TBH it doesn’t sound like either of you have a very good handle on your finances? Is this why you’re so averse to going through the bills and having a joint account?

SapphireOpal · 18/08/2025 08:12

snailandwhale25 · 15/08/2025 17:23

I think this month I am @Wishimaywishimight but mostly I’m not. And as much as I’ve had a more expensive month than normal so has DH, so … it’s swings and roundabouts really. I am confident that I’m not being financially abused, I’m just doing what’s easiest for me!

But surely it would be easier to budget for the "more expensive month than normal" not let it catch you by surprise and then be flapping about cos there's nothing left. Honestly I don't know how some people cope. I'd be so stressed!

Disturbia81 · 18/08/2025 08:18

Can’t believe you’re having to beg him for money, it should be shared! You are a team FFS.

RentalWoesNotFun · 18/08/2025 08:33

You need a “holidays, birthdays and Christmas presents fund”. Be it a jar you stuff notes in or another joint bank account. That way this won’t happen. But you can’t blow it all at once.

I think you’re worried DH will be annoyed youve overspent. Which is why youre on here to see if you’re being reasonable or not as you suspect what he will say. You need to speak to him.

If you’re doing every single activity that exists every day you will overspend. If you’re both ok with that it’s fine but if he’s told you to not go crazy as the moneys not there and you did that’s on you.

Most families would like to do everything but can’t afford it. So a few days doing cheap or free stuff and the odd day doing premium stuff is the norm. The premium stuff being days that’s dads there too to enjoy it all with his children.

missrabbit1990 · 18/08/2025 08:47

How ridiculous that you have to ask the question. Separate finances to this extent is just pathetic for a married couple.

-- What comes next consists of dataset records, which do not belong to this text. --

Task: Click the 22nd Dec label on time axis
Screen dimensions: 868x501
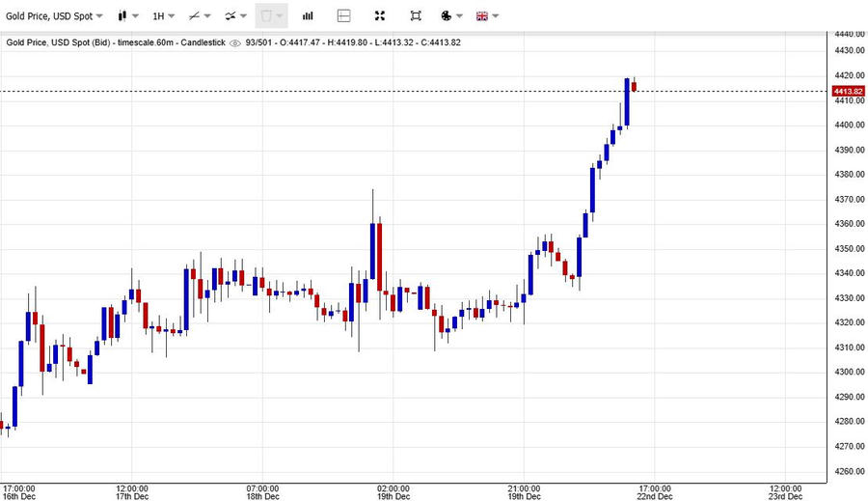Action: [655, 496]

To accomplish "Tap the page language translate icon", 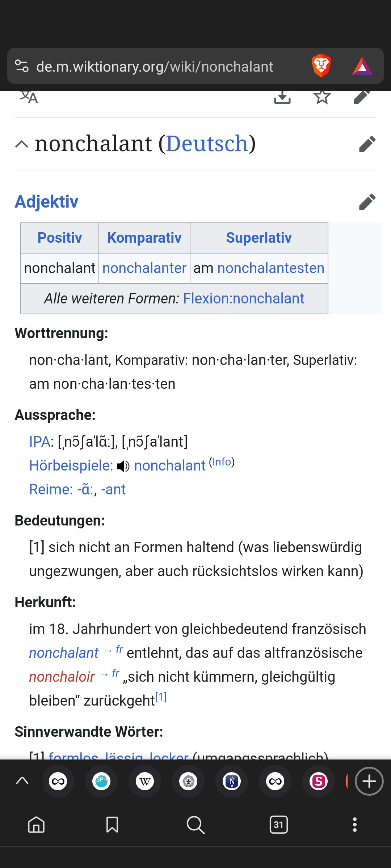I will (x=29, y=97).
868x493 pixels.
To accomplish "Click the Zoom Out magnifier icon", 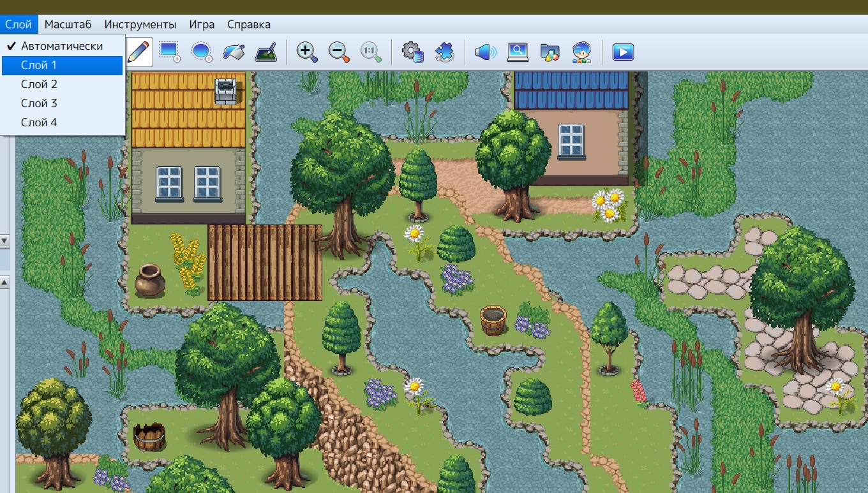I will [x=339, y=52].
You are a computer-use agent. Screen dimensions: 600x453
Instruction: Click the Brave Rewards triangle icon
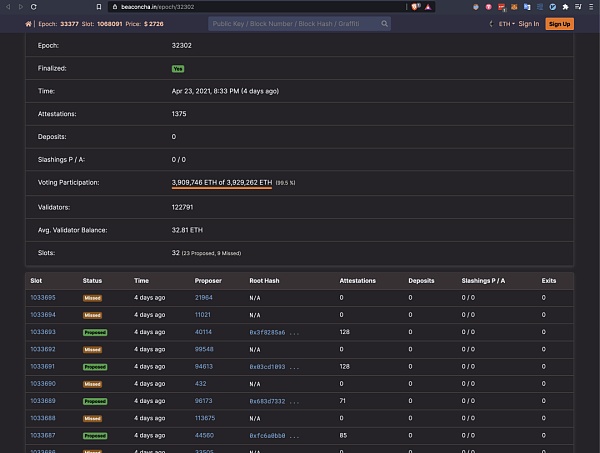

TiredMummma · 18/08/2025 14:09

very weird post. If you and DH had healthy communication and you felt able and knew what he earned/spent and what you did then you wouldn’t be posting on here. The problem is you phrase it as contribute but actually what you are spending on the summer needs to be considered with a view of a whole household budget. My husband and I have a joint account - this isn’t penny pinching, it’s just a basic understanding of finances and savings and investments for our joint life together. The one that earns more pays more. Salaries go in and fun money and bills go out, what is left is what we can spent on kids or emergencies or save. Very little left but it gives a broad idea of what we collectively have and what we can afford to do over summers. You say just August but it isn’t - it is every August. No one is forcing you to have a joint account but in the absence of one where you can’t easily view or track your budgets, a joint spreadsheet with your costs is the other option. Then you at least know what your husband has to give, and know if you should drive or walk to the park!